● Data excerpts
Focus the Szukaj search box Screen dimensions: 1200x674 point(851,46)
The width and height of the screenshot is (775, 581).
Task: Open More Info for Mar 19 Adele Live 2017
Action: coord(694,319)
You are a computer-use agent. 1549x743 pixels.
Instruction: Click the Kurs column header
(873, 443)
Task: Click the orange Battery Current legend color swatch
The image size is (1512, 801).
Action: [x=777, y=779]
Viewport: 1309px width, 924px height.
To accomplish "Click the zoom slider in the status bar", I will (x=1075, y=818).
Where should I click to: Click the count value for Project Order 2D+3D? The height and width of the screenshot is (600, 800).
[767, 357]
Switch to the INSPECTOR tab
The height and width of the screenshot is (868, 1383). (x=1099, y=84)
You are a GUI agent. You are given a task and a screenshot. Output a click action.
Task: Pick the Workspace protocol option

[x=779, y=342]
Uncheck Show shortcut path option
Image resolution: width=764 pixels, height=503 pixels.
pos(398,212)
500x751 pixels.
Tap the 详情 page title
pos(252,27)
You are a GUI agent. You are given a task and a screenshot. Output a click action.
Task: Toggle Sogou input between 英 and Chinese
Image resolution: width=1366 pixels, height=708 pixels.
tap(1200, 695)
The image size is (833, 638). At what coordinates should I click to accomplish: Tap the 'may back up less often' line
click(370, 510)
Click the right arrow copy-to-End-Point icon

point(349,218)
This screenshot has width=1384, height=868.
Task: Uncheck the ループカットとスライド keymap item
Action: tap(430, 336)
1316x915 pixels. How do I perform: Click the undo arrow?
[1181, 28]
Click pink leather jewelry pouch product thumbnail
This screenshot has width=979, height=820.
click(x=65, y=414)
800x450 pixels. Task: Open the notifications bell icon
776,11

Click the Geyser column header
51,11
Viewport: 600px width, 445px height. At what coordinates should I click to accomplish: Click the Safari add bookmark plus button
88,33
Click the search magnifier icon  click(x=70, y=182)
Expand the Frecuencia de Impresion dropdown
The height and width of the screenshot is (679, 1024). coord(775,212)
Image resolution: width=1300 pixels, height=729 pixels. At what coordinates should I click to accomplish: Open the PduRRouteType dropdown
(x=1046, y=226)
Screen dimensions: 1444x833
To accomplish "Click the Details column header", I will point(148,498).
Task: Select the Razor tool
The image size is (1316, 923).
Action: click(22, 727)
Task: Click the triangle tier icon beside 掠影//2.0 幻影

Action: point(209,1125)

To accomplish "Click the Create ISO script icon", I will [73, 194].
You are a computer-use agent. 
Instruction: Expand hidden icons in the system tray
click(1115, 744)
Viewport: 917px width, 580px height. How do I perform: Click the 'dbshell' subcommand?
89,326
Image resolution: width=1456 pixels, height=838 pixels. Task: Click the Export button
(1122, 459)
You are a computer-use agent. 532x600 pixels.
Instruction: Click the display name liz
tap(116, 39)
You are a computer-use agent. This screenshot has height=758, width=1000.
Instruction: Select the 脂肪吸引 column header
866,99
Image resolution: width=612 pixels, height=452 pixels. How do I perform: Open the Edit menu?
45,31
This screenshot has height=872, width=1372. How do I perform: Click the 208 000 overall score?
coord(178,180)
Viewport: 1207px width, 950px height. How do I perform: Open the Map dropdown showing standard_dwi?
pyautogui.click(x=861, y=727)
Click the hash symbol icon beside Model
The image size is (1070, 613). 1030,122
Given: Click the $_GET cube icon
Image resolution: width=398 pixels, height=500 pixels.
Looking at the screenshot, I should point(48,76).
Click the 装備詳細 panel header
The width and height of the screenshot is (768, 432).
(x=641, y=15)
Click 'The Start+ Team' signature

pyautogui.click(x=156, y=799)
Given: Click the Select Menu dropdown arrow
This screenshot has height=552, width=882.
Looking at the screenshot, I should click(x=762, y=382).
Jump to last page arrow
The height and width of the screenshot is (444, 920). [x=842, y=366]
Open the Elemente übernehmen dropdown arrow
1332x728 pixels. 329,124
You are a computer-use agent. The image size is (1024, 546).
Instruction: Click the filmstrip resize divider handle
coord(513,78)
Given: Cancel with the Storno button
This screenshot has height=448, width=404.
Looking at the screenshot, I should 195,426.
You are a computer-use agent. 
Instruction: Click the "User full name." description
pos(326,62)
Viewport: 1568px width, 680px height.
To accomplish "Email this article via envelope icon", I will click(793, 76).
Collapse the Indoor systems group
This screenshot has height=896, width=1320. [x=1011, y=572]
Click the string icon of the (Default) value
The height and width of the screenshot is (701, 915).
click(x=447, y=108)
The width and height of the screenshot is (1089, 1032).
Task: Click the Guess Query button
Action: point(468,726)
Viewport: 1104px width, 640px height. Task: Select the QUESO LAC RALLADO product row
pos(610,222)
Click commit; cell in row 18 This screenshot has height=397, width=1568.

● Task brief
Print out the whole of the material exactly, line for line.

● Response to this exercise
Focus the Szukaj search box Screen dimensions: 1200x674 point(851,46)
The width and height of the screenshot is (775, 581).
Task: Open More Info for Mar 19 Adele Live 2017
Action: coord(694,319)
You are a computer-use agent. 1549x743 pixels.
Instruction: Click the Kurs column header
(873, 443)
Task: Click the orange Battery Current legend color swatch
The image size is (1512, 801).
Action: [x=777, y=779]
Viewport: 1309px width, 924px height.
To accomplish "Click the zoom slider in the status bar", I will (x=1075, y=818).
Where should I click to: Click the count value for Project Order 2D+3D? The height and width of the screenshot is (600, 800).
[767, 357]
Switch to the INSPECTOR tab
The height and width of the screenshot is (868, 1383). (x=1099, y=84)
You are a GUI agent. You are given a task and a screenshot. Output a click action.
Task: Pick the Workspace protocol option

[x=779, y=342]
Uncheck Show shortcut path option
Image resolution: width=764 pixels, height=503 pixels.
pos(398,212)
500x751 pixels.
Tap the 详情 page title
pos(252,27)
You are a GUI agent. You are given a task and a screenshot. Output a click action.
Task: Toggle Sogou input between 英 and Chinese
Image resolution: width=1366 pixels, height=708 pixels.
tap(1200, 695)
The image size is (833, 638). At what coordinates should I click to accomplish: Tap the 'may back up less often' line
click(370, 510)
Click the right arrow copy-to-End-Point icon

point(349,218)
This screenshot has width=1384, height=868.
Task: Uncheck the ループカットとスライド keymap item
Action: tap(430, 336)
1316x915 pixels. How do I perform: Click the undo arrow?
[1181, 28]
Click pink leather jewelry pouch product thumbnail
This screenshot has width=979, height=820.
click(x=65, y=414)
800x450 pixels. Task: Open the notifications bell icon
776,11

Click the Geyser column header
51,11
Viewport: 600px width, 445px height. At what coordinates should I click to accomplish: Click the Safari add bookmark plus button
88,33
Click the search magnifier icon  click(x=70, y=182)
Expand the Frecuencia de Impresion dropdown
The height and width of the screenshot is (679, 1024). coord(775,212)
Image resolution: width=1300 pixels, height=729 pixels. At what coordinates should I click to accomplish: Open the PduRRouteType dropdown
(x=1046, y=226)
Screen dimensions: 1444x833
To accomplish "Click the Details column header", I will point(148,498).
Task: Select the Razor tool
The image size is (1316, 923).
Action: click(22, 727)
Task: Click the triangle tier icon beside 掠影//2.0 幻影

Action: point(209,1125)

To accomplish "Click the Create ISO script icon", I will [73, 194].
You are a computer-use agent. 
Instruction: Expand hidden icons in the system tray
click(1115, 744)
Viewport: 917px width, 580px height. How do I perform: Click the 'dbshell' subcommand?
89,326
Image resolution: width=1456 pixels, height=838 pixels. Task: Click the Export button
(1122, 459)
You are a computer-use agent. 532x600 pixels.
Instruction: Click the display name liz
tap(116, 39)
You are a computer-use agent. This screenshot has height=758, width=1000.
Instruction: Select the 脂肪吸引 column header
866,99
Image resolution: width=612 pixels, height=452 pixels. How do I perform: Open the Edit menu?
45,31
This screenshot has height=872, width=1372. How do I perform: Click the 208 000 overall score?
coord(178,180)
Viewport: 1207px width, 950px height. How do I perform: Open the Map dropdown showing standard_dwi?
pyautogui.click(x=861, y=727)
Click the hash symbol icon beside Model
The image size is (1070, 613). 1030,122
Given: Click the $_GET cube icon
Image resolution: width=398 pixels, height=500 pixels.
Looking at the screenshot, I should point(48,76).
Click the 装備詳細 panel header
The width and height of the screenshot is (768, 432).
(x=641, y=15)
Click 'The Start+ Team' signature

pyautogui.click(x=156, y=799)
Given: Click the Select Menu dropdown arrow
This screenshot has height=552, width=882.
Looking at the screenshot, I should click(x=762, y=382).
Jump to last page arrow
The height and width of the screenshot is (444, 920). [x=842, y=366]
Open the Elemente übernehmen dropdown arrow
1332x728 pixels. 329,124
You are a computer-use agent. The image size is (1024, 546).
Instruction: Click the filmstrip resize divider handle
coord(513,78)
Given: Cancel with the Storno button
This screenshot has height=448, width=404.
Looking at the screenshot, I should 195,426.
You are a computer-use agent. 
Instruction: Click the "User full name." description
pos(326,62)
Viewport: 1568px width, 680px height.
To accomplish "Email this article via envelope icon", I will click(793, 76).
Collapse the Indoor systems group
This screenshot has height=896, width=1320. [x=1011, y=572]
Click the string icon of the (Default) value
The height and width of the screenshot is (701, 915).
click(x=447, y=108)
The width and height of the screenshot is (1089, 1032).
Task: Click the Guess Query button
Action: point(468,726)
Viewport: 1104px width, 640px height. Task: Select the QUESO LAC RALLADO product row
pos(610,222)
Click commit; cell in row 18 This screenshot has height=397, width=1568.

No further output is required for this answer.